Can’t believe half term is nearly over – hope those of you who got a break enjoyed it and are ready to go again with Challenge 4 on Thursday. It is not over yet though, and here at Cipher Challenge central the Elves are enjoying a restful Sunday listening to podcasts and reading blogs! (They are particularly partial to The Archers Omnibus and have thoroughly earned a break – Christmas is coming and they will be on double duty with Santa and Harry over the next few weeks, so be kind to them!)
Harry’s in-tray this morning contained an interesting article from The Newsletter of (Not Quite) Everything, which does what it says on the tin. This one covered the internet trope “there is no such thing as purple” in a lazy, Saturday morning kind of a way that you might enjoy. I don’t mean the author is lazy, clearly very much the opposite, but it is brilliantly written and a very easy read if you, like Harry, are feeling lazy this morning!)

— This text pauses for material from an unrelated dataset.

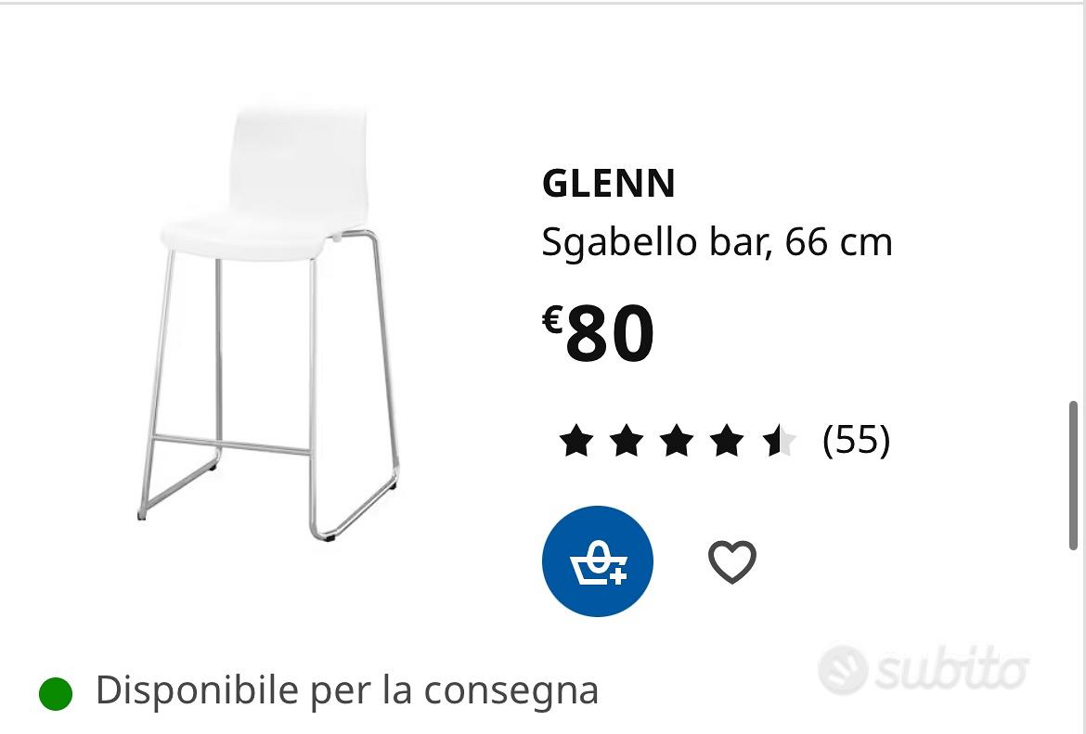Open the review count (55) link
The width and height of the screenshot is (1086, 734).
(857, 440)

Harry particularly liked this article as he is currently visiting the Isaac Newton Institute in Cambridge and, of course, Newton was fascinated by light and colour. We think you might like John Elledge’s take on things.

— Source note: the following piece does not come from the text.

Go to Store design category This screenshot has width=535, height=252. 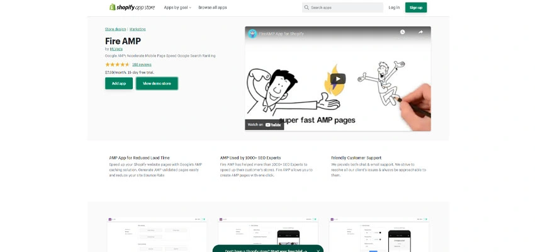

If you are feeling in the mood for something a little more technical try this article in Quanta about the chromatic number of the plane. Think of it as a replacement for the puzzle this week – it is an open problem and as the article shows, amateurs have a chance of making a contribution to it. Unlike our other Sunday puzzles, fame and fortune (or at least, fame) will follow if you can solve it!
Enjoy!
PS, we are NOT endorsing or suggesting you subscribe to the substack, this post is a freebie from the author.
Also, the solution to last week’s puzzle is given below:
Remember that Alice, Bob and Claire want to play table tennis. Since there is only one table and two bats, they decide that whoever loses a game steps out for the next game to let the other person in. The players of the first game are chosen randomly. By the end of their session, Alice has played 17 games, Bob 15 and Claire 10. Who lost the second game?

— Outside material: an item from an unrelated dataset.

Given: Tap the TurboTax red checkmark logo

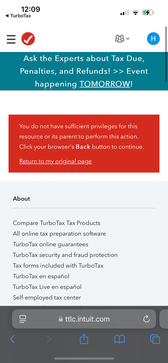Looking at the screenshot, I should point(28,39).
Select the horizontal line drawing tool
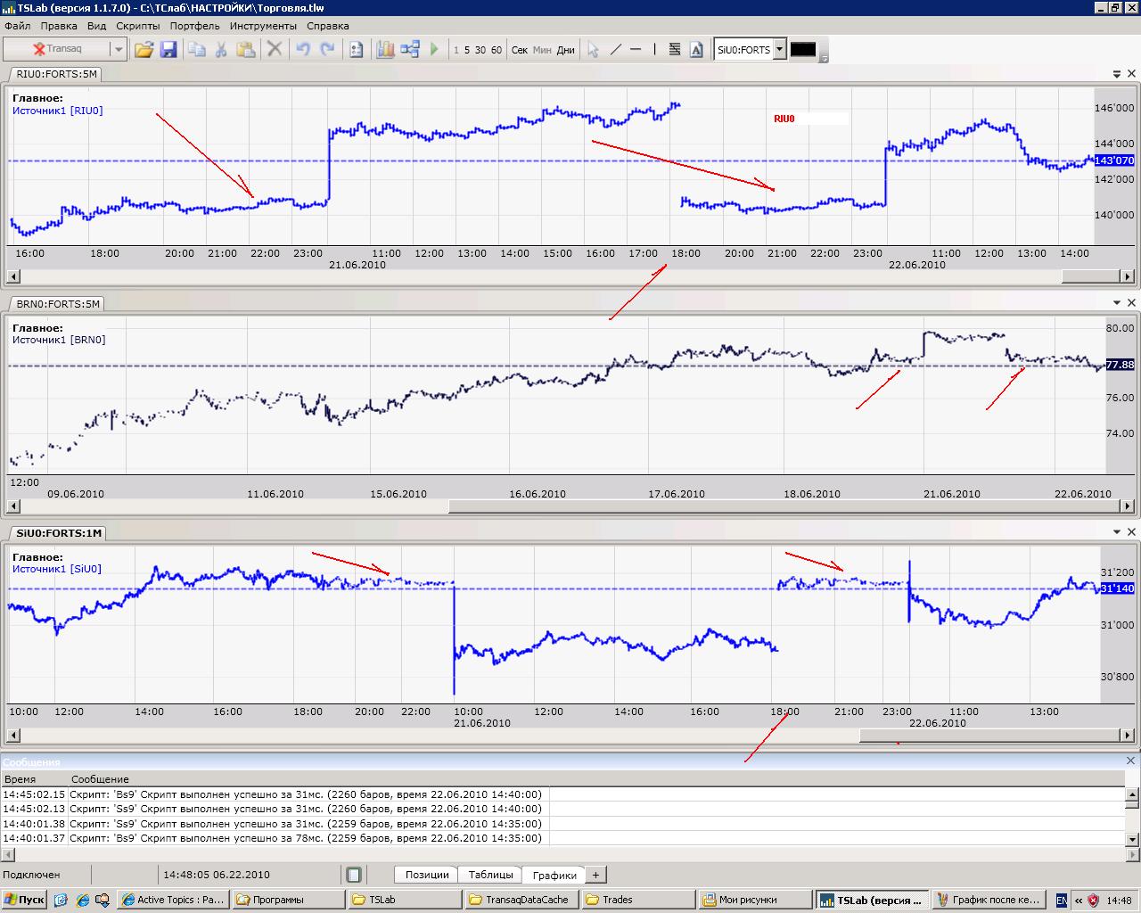This screenshot has width=1141, height=913. click(x=636, y=50)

To solve this we first note that the number of games played is (17+15+10)/2 = 21 and that no-one can sit out two games in a row. Grouping the games as {first, second}, {third, fourth} …{19th, 20th}, {21st}
we see that no-one can miss more than 11 games, and they can only sit out 11 if they miss exactly one game in each pair together with the final game. Since Claire won 10 of the 21 games she must have played and lost the penultimate game, which means she sat out the 19th game. She must therefore have lost the 18th and so on. working backwards we see that Claire lost the second game.